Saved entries

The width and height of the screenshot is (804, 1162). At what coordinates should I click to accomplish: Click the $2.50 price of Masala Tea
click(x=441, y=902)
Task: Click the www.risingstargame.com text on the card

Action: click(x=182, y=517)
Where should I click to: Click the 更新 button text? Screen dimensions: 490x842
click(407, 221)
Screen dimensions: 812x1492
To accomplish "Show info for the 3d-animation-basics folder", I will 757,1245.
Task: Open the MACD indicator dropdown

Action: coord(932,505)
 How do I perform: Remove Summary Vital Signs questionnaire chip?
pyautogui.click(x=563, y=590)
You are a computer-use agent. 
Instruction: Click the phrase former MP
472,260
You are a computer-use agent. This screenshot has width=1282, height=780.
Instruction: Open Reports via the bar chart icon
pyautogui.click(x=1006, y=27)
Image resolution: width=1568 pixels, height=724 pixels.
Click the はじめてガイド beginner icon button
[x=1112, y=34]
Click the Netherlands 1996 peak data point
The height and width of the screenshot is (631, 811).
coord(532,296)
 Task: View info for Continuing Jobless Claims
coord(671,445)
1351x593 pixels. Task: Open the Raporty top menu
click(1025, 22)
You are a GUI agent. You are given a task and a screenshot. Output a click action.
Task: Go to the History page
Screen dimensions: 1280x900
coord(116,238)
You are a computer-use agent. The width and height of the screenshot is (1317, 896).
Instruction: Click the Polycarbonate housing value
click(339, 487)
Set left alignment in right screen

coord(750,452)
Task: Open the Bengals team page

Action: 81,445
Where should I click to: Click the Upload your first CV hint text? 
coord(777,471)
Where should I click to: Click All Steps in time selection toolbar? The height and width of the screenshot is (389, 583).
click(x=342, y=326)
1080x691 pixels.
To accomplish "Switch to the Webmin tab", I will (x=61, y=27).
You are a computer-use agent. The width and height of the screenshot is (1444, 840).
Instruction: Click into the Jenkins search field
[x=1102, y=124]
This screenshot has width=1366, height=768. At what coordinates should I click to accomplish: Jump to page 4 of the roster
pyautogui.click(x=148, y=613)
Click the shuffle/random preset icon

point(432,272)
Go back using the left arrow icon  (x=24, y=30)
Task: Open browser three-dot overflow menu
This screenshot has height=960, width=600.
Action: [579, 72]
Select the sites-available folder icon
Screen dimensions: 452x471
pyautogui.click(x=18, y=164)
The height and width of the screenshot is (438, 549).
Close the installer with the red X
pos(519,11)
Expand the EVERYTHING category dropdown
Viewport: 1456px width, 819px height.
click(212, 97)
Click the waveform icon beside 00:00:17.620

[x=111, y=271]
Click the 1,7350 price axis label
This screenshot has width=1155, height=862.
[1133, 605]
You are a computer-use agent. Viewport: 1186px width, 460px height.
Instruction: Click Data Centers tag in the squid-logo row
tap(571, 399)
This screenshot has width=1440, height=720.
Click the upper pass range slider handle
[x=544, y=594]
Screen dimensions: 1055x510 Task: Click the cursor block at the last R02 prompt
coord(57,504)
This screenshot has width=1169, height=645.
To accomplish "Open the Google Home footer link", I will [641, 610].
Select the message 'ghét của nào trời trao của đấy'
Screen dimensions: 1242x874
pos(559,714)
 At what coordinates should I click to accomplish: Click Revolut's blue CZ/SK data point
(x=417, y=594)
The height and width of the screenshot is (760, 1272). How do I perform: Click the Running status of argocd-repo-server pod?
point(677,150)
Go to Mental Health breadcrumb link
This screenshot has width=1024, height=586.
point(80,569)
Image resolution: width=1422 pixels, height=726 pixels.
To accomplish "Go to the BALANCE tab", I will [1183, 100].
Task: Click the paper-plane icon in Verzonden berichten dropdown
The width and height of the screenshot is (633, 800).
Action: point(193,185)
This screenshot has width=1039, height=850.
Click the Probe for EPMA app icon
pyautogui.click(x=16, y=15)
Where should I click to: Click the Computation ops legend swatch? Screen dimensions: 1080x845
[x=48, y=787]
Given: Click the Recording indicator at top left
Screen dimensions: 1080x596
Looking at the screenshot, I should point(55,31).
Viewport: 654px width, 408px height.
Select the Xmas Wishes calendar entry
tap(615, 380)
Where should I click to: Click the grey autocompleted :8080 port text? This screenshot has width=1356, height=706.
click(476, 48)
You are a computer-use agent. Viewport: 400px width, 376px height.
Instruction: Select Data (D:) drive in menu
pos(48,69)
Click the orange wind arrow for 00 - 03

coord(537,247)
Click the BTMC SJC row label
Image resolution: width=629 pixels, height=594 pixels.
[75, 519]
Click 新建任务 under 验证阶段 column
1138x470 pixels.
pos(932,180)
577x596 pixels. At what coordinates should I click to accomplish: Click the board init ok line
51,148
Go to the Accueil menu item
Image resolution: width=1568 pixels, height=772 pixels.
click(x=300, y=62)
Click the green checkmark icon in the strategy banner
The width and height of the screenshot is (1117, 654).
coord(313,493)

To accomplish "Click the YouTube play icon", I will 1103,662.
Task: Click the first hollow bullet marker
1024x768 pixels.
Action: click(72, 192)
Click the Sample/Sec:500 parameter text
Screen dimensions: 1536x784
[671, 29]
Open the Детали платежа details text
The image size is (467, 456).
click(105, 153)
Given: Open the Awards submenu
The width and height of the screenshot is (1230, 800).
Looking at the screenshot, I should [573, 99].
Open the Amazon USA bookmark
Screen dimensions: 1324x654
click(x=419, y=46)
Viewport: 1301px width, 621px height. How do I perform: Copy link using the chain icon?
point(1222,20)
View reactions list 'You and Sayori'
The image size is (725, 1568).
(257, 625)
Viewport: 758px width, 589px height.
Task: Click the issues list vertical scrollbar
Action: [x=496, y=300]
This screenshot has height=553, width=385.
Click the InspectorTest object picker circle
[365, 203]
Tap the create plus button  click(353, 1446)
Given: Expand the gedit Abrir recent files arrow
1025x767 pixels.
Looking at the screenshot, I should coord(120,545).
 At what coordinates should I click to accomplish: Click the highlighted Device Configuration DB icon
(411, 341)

_WORK ITEM_. For every entry above, give it back exactly as written.

_EXPECTED ANSWER_.
The width and height of the screenshot is (804, 1162). At what coordinates should I click to accomplish: Click the $2.50 price of Masala Tea
click(x=441, y=902)
Task: Click the www.risingstargame.com text on the card

Action: click(x=182, y=517)
Where should I click to: Click the 更新 button text? Screen dimensions: 490x842
click(407, 221)
Screen dimensions: 812x1492
To accomplish "Show info for the 3d-animation-basics folder", I will 757,1245.
Task: Open the MACD indicator dropdown

Action: coord(932,505)
 How do I perform: Remove Summary Vital Signs questionnaire chip?
pyautogui.click(x=563, y=590)
You are a computer-use agent. 
Instruction: Click the phrase former MP
472,260
You are a computer-use agent. This screenshot has width=1282, height=780.
Instruction: Open Reports via the bar chart icon
pyautogui.click(x=1006, y=27)
Image resolution: width=1568 pixels, height=724 pixels.
Click the はじめてガイド beginner icon button
[x=1112, y=34]
Click the Netherlands 1996 peak data point
The height and width of the screenshot is (631, 811).
coord(532,296)
 Task: View info for Continuing Jobless Claims
coord(671,445)
1351x593 pixels. Task: Open the Raporty top menu
click(1025, 22)
You are a GUI agent. You are given a task and a screenshot. Output a click action.
Task: Go to the History page
Screen dimensions: 1280x900
coord(116,238)
You are a computer-use agent. The width and height of the screenshot is (1317, 896).
Instruction: Click the Polycarbonate housing value
click(339, 487)
Set left alignment in right screen

coord(750,452)
Task: Open the Bengals team page

Action: 81,445
Where should I click to: Click the Upload your first CV hint text? 
coord(777,471)
Where should I click to: Click All Steps in time selection toolbar? The height and width of the screenshot is (389, 583).
click(x=342, y=326)
1080x691 pixels.
To accomplish "Switch to the Webmin tab", I will (x=61, y=27).
You are a computer-use agent. The width and height of the screenshot is (1444, 840).
Instruction: Click into the Jenkins search field
[x=1102, y=124]
This screenshot has width=1366, height=768. At what coordinates should I click to accomplish: Jump to page 4 of the roster
pyautogui.click(x=148, y=613)
Click the shuffle/random preset icon

point(432,272)
Go back using the left arrow icon  (x=24, y=30)
Task: Open browser three-dot overflow menu
This screenshot has height=960, width=600.
Action: [579, 72]
Select the sites-available folder icon
Screen dimensions: 452x471
pyautogui.click(x=18, y=164)
The height and width of the screenshot is (438, 549).
Close the installer with the red X
pos(519,11)
Expand the EVERYTHING category dropdown
Viewport: 1456px width, 819px height.
click(212, 97)
Click the waveform icon beside 00:00:17.620

[x=111, y=271]
Click the 1,7350 price axis label
This screenshot has width=1155, height=862.
[1133, 605]
You are a computer-use agent. Viewport: 1186px width, 460px height.
Instruction: Click Data Centers tag in the squid-logo row
tap(571, 399)
This screenshot has width=1440, height=720.
Click the upper pass range slider handle
[x=544, y=594]
Screen dimensions: 1055x510 Task: Click the cursor block at the last R02 prompt
coord(57,504)
This screenshot has width=1169, height=645.
To accomplish "Open the Google Home footer link", I will [641, 610].
Select the message 'ghét của nào trời trao của đấy'
Screen dimensions: 1242x874
pos(559,714)
 At what coordinates should I click to accomplish: Click Revolut's blue CZ/SK data point
(x=417, y=594)
The height and width of the screenshot is (760, 1272). How do I perform: Click the Running status of argocd-repo-server pod?
point(677,150)
Go to Mental Health breadcrumb link
This screenshot has width=1024, height=586.
point(80,569)
Image resolution: width=1422 pixels, height=726 pixels.
To accomplish "Go to the BALANCE tab", I will [1183, 100].
Task: Click the paper-plane icon in Verzonden berichten dropdown
The width and height of the screenshot is (633, 800).
Action: point(193,185)
This screenshot has width=1039, height=850.
Click the Probe for EPMA app icon
pyautogui.click(x=16, y=15)
Where should I click to: Click the Computation ops legend swatch? Screen dimensions: 1080x845
[x=48, y=787]
Given: Click the Recording indicator at top left
Screen dimensions: 1080x596
Looking at the screenshot, I should point(55,31).
Viewport: 654px width, 408px height.
Select the Xmas Wishes calendar entry
tap(615, 380)
Where should I click to: Click the grey autocompleted :8080 port text? This screenshot has width=1356, height=706.
click(476, 48)
You are a computer-use agent. Viewport: 400px width, 376px height.
Instruction: Select Data (D:) drive in menu
pos(48,69)
Click the orange wind arrow for 00 - 03

coord(537,247)
Click the BTMC SJC row label
Image resolution: width=629 pixels, height=594 pixels.
[75, 519]
Click 新建任务 under 验证阶段 column
1138x470 pixels.
pos(932,180)
577x596 pixels. At what coordinates should I click to accomplish: Click the board init ok line
51,148
Go to the Accueil menu item
Image resolution: width=1568 pixels, height=772 pixels.
click(x=300, y=62)
Click the green checkmark icon in the strategy banner
The width and height of the screenshot is (1117, 654).
coord(313,493)

To accomplish "Click the YouTube play icon", I will 1103,662.
Task: Click the first hollow bullet marker
1024x768 pixels.
Action: click(72, 192)
Click the Sample/Sec:500 parameter text
Screen dimensions: 1536x784
[671, 29]
Open the Детали платежа details text
The image size is (467, 456).
click(105, 153)
Given: Open the Awards submenu
The width and height of the screenshot is (1230, 800).
Looking at the screenshot, I should [573, 99].
Open the Amazon USA bookmark
Screen dimensions: 1324x654
click(x=419, y=46)
Viewport: 1301px width, 621px height. How do I perform: Copy link using the chain icon?
point(1222,20)
View reactions list 'You and Sayori'
The image size is (725, 1568).
(257, 625)
Viewport: 758px width, 589px height.
Task: Click the issues list vertical scrollbar
Action: [x=496, y=300]
This screenshot has height=553, width=385.
Click the InspectorTest object picker circle
[365, 203]
Tap the create plus button  click(353, 1446)
Given: Expand the gedit Abrir recent files arrow
1025x767 pixels.
Looking at the screenshot, I should coord(120,545).
 At what coordinates should I click to accomplish: Click the highlighted Device Configuration DB icon
(411, 341)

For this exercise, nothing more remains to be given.